According to the Joint Coordination Center in Istanbul, under the terms of the agreement, food shipments from three Ukrainian ports decreased from 3.7 million metric tonnes in December to 3 million in January.
There, inspection teams from Turkey, the United Nations, Russia, and Ukraine ensure that ships carry only agricultural goods and no weaponry.
The supply reduction is equivalent to Kenya and Somalia’s monthly food consumption. It comes after average daily inspections, which peaked at 10.6 in October, slowed to 5.7 last month and 6 this month.
This has contributed to a backlog of ships waiting to be inspected or join the Black Sea Grain Initiative in the waters of Turkey. According to the JCC, 152 ships are waiting in line, up 50% from January.
Ruslan Sakhautdinov, leader of the Ukrainian delegation to the JCC, noted that this month, the wait time for a vessel to be examined after applying was 28 days on average. It is an extra week over January.
Shipments are also impacted by variables, including bad weather making inspections difficult, shippers’ requests to participate in the program, port activity, and vessel capacity.

Corn plants are seen at sunset in a farm near Rafaela, Argentina, April 9, 2018. (Reuters)
If the inspections continue to move slowly, “I think it will become a problem,” said William Osnato, a senior research analyst at the farm data and analytics company Gro Intelligence.
“In a month or two, you’ll learn that a few million tonnes didn’t escape because the process is moving too slowly.”
“By creating the bottleneck, you’re opening up the flow,” he continued. “But as long as they’re getting some out, it’s not a total disaster.”
Samantha Power, the administrator of USAID, and Linda Thomas-Greenfield, the ambassador of the United States to the United Nations, have accused Russia of delay in food shipments to vulnerable countries.
Russian inspectors have been “systematically delaying the inspection of warships” for months, according to a statement posted on Facebook on Wednesday by Ukrainian Foreign Minister Dmytro Kuleba and Infrastructure Minister Oleksandr Kubrakov.
They said Moscow obstructed the deal’s implementation before “taking advantage of the possibility of uninterrupted commerce shipping from Russian Black Sea ports.”
After harvesting a significant wheat crop, Osnato suggested that Russia might be slowing inspections “to pick up more business.”

/ AP
Russian wheat shipments more than doubled to 3.8 million tonnes last month from January 2022, before the invasion, according to figures from financial data source Refinitiv.
According to Refinitiv, Russian wheat shipments reached or nearly reached record highs in November, December, and January, rising 24% over the same three months a year earlier.

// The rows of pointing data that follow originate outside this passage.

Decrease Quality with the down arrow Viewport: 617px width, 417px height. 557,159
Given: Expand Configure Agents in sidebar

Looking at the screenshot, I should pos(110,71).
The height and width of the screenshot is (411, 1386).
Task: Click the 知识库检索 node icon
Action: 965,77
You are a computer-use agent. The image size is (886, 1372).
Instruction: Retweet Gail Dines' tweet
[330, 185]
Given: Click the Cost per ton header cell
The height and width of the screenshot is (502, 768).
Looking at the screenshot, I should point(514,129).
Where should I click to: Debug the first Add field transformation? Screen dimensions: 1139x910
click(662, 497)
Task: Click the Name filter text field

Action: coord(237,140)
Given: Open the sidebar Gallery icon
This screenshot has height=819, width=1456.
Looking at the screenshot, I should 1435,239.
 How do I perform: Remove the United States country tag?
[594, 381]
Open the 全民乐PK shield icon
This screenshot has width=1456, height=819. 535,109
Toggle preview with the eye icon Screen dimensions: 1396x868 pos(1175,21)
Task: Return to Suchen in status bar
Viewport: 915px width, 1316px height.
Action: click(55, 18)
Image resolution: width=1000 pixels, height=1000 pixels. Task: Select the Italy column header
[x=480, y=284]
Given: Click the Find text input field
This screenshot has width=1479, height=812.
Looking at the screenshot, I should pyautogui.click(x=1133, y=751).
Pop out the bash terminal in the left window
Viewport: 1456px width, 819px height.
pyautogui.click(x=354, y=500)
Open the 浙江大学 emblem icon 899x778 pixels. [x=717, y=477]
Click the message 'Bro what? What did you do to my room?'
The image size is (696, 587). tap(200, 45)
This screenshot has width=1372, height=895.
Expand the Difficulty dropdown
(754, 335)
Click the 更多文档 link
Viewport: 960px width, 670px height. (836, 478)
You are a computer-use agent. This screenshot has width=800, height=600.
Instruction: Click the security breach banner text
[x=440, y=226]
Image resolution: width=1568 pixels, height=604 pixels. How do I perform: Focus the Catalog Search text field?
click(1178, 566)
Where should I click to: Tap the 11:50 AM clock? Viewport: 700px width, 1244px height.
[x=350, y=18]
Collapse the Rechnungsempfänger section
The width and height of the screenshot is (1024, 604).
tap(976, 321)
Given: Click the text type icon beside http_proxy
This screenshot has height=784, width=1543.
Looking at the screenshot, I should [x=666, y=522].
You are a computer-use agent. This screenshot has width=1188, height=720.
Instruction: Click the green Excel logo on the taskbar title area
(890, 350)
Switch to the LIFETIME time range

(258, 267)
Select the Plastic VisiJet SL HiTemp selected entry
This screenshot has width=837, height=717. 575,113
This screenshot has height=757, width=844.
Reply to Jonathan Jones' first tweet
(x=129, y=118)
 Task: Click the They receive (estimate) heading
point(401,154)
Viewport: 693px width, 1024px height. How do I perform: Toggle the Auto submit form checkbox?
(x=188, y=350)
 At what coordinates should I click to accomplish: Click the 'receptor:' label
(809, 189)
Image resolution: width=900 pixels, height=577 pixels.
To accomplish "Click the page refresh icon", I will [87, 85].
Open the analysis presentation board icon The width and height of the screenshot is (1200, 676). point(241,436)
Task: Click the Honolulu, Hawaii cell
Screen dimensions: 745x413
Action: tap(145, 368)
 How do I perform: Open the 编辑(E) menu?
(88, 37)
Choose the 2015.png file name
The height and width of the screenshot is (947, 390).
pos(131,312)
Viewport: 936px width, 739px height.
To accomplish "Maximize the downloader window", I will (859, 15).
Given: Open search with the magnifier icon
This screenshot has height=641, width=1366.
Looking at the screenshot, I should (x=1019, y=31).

In 2022–2023, it was predicted that Russia would export 44 million tonnes of wheat.
The claims of purposeful slowdowns are “just not accurate,” according to Alexander Pchelyakov, a spokesman for the Russian diplomatic delegation to U.N. institutions in Geneva, who made the statement last month.
Russian authorities have also complained that their nation’s fertilizer is not being exported by the contract, casting doubt on the renewal of the four-month agreement that is set to expire on March 18.
Extending the agreement without demonstrable outcomes is “unreasonable,” Deputy Foreign Minister Sergey Vershinin told the privately owned Russian-language TV channel RTVI on Monday.
According to U.N. officials, Russian fertilizer has become stuck; they hope the agreement will be extended.
The fact is, I believe this will be conclusive and persuasive, said Martin Griffiths, the U.N. undersecretary-general for humanitarian affairs, in a statement to reporters on Wednesday. “That operation must continue for the benefit of the global south and world food security.”

AFP
Bakery manager Tolulope Phillips in Lagos, Nigeria, has personally experienced the effects. He claims that since the Ukraine conflict started, flour prices have increased by 136%.
Nigeria, a major buyer of Russian wheat, has experienced an increase in the price of bread and other foods.
Phillips said that conditions like this are typically too unstable for any firm to endure.
“You must adjust your costs to reflect this increase, which impacts more than just flour; it also affects flavoring, sugar, diesel, and energy prices. The cost of production has therefore generally increased.”
After reaching record highs in 2022, global food prices, especially wheat prices, have returned to levels reached before the Ukrainian War.
Because consumers are paying in dollars in rising economies that depend on imported food, such as Nigeria, Osnato claimed that weakening currencies keep prices high.
Also, food was already expensive before Russia invaded Ukraine, which worsened the food crisis since droughts hurt crops everywhere, from the Americas to the Middle East, according to Osnato.
He predicted that prices would likely remain high for more than a year. Good weather and a few successful crop seasons are now required to become more at ease with global supply of a variety of grains and “see a major drop in food prices globally.”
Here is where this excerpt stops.